[Start of section]

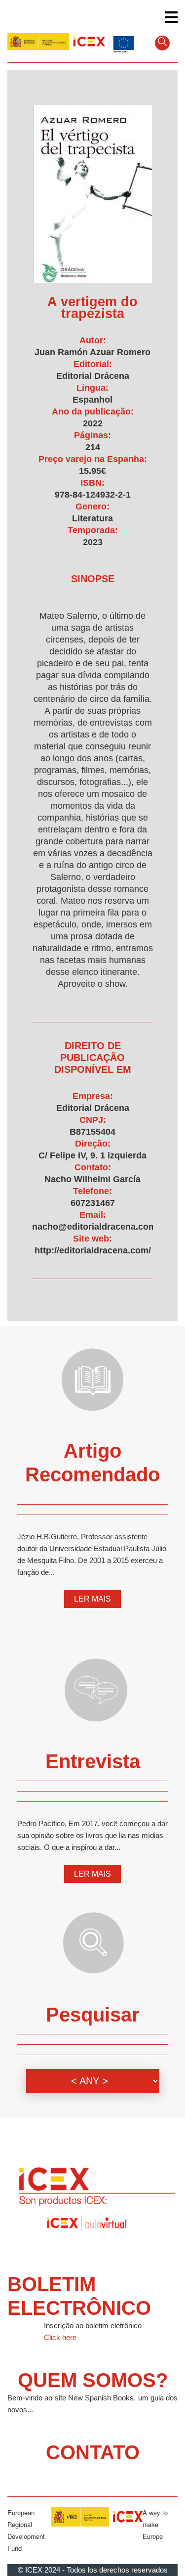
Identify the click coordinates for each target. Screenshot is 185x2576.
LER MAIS (92, 1599)
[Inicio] (56, 41)
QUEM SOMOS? (93, 2380)
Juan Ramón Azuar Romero (92, 352)
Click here (60, 2337)
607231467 (93, 1203)
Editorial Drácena (92, 376)
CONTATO (93, 2452)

[End of section]

> [Goal of the exercise]:
I'd like the material repeated word for word, without the pictures it holds.

> [Exercise response]:
Identify the click coordinates for each target. Screenshot is 185x2576.
LER MAIS (92, 1599)
[Inicio] (56, 41)
QUEM SOMOS? (93, 2380)
Juan Ramón Azuar Romero (92, 352)
Click here (60, 2337)
607231467 (93, 1203)
Editorial Drácena (92, 376)
CONTATO (93, 2452)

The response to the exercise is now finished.